Yine de sen, ah bir bilsen…
Niye yarattın bizi? Senin alakan yoksa, kim izin verdi burada var olmamıza. Nereye kadar devam edecek bu varlık durumu, kaç tane daha insan doğacak ve ölecek. Sen mi diyeceksin yeterli, artık gerek kalmadı hayata, yaşama. Kime soracağız yaşadıklarımızın hesabını? Herkes yaptıklarımızın hesabını bize soracaklarını söylüyorlar, biz kime soracağız? Ben de hesap sormak, yargılamak, karar vermek istiyorum. Bizi buraya eğer birileri getirdiyse, ona hesabını sormak istiyorum, mutlak adaletin yoktu da, neden yaşamak zorunda bıraktın bizi.
Hesap sorduktan sonra da teşekkür edeceğim. Gökyüzü için, kuşlar ve kediler için, sevdiğim kadın için. Sadece acıyı değil, neşeyi de katmışın bu dünyaya. Nadir de olsa, insan var olmasına sebep bulabilmiş. Benim için bir kadın oldu, sabah serinliğinde uzaktan duyduğum kuş sesleri oldu, bir gün zengin olabilme ihtimali oldu.
Yine de tanrının varlığını kabul etmek istemiyorum. Annesinin boğazını kesilirken gören çocuklar var bu dünyada, depremde küçük kardeşinin ölüsüne sarılıp saatlerce beton altında bekleyen çocuklar var. Sevdiği tüm insanlardan uzakta, bir gecede yalnız başına ölen insanlar var bu dünyada. Çocuğuna canının çektiği bir tek çikolata alacak parayı bulamayan aileler.
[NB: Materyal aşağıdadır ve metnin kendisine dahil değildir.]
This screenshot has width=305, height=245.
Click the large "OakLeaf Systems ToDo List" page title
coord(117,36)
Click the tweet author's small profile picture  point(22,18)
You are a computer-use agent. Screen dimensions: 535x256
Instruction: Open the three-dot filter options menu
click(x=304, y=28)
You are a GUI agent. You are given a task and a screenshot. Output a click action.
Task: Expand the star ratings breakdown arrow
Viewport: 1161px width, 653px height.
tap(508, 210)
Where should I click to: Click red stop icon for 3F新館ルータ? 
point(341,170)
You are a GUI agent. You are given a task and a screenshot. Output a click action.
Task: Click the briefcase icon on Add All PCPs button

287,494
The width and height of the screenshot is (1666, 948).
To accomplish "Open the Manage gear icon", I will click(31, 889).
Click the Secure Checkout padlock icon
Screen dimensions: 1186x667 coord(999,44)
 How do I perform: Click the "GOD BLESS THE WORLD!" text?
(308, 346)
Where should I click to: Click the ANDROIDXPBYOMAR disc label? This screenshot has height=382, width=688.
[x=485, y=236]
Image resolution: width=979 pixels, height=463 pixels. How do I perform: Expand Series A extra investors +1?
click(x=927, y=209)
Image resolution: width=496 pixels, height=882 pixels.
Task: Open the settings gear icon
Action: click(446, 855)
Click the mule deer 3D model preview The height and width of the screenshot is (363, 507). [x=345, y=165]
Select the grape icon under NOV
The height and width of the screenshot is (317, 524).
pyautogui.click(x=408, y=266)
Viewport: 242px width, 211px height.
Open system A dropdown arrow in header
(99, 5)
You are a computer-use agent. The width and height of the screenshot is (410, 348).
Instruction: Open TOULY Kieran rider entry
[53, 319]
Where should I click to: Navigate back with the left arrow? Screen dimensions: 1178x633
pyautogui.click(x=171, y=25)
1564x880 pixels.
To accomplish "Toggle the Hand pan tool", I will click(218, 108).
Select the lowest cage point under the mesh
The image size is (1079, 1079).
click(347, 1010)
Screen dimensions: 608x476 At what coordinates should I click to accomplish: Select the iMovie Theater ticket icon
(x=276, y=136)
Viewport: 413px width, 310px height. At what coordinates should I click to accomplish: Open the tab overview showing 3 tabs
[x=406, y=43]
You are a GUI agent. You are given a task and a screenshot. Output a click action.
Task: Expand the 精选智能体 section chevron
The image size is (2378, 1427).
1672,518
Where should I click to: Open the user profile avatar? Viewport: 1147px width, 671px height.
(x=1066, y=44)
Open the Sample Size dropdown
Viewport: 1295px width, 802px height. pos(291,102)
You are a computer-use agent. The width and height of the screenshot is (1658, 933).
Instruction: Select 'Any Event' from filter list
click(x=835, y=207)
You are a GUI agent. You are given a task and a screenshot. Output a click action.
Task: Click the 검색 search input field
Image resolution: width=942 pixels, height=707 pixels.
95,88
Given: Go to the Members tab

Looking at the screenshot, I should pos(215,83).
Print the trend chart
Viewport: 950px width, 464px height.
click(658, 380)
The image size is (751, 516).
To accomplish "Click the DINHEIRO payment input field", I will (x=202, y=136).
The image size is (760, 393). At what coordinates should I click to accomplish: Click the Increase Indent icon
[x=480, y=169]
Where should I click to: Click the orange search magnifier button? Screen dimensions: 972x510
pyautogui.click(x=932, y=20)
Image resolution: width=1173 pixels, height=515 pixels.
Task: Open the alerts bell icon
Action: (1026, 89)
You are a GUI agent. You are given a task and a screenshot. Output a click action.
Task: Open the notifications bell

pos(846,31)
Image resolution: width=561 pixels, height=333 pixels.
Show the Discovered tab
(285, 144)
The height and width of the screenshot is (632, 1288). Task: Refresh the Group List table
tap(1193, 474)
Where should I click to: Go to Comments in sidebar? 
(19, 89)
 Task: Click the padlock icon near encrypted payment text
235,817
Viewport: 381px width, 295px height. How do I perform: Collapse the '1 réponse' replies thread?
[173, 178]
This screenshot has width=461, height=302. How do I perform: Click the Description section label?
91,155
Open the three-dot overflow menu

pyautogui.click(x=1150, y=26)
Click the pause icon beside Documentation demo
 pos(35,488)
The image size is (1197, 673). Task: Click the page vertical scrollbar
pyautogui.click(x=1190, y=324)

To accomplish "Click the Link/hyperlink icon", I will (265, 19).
Bunlar sadece bu zamanın acıları, geçmişte köle olarak satılan kadınlar, tedavisi olmadığı için acı çekerek ölen insanlar, savaşlar, intiharlar, işkenceler…
Hangi birine açıklama yapabilirsin? Hesabını sorsam hangi birine cevap verebilirsin. İçtiğim alkolün hesabını soracaksın demek? Yarattığın bu kadar acının hesabını kim soracak sana? Seviyorum diye dokunduğuma haram diyeceksin, sen karar vereceksin buna ama tecavüz edilerek öldürülen bir kadının hesabını kimse soramayacak sana. Çünkü adı sınav, varlığı şart.
Kusura bakma da, ne olursan ol, her şeyin bir karşılığı, dengesi var bu evrende ve herkes bir gün yarattıklarının ve yaptıklarının hesabını verecek. Sen de dahil, ben de dahil.
Benim günahım sevmek, içmek, ağlamak.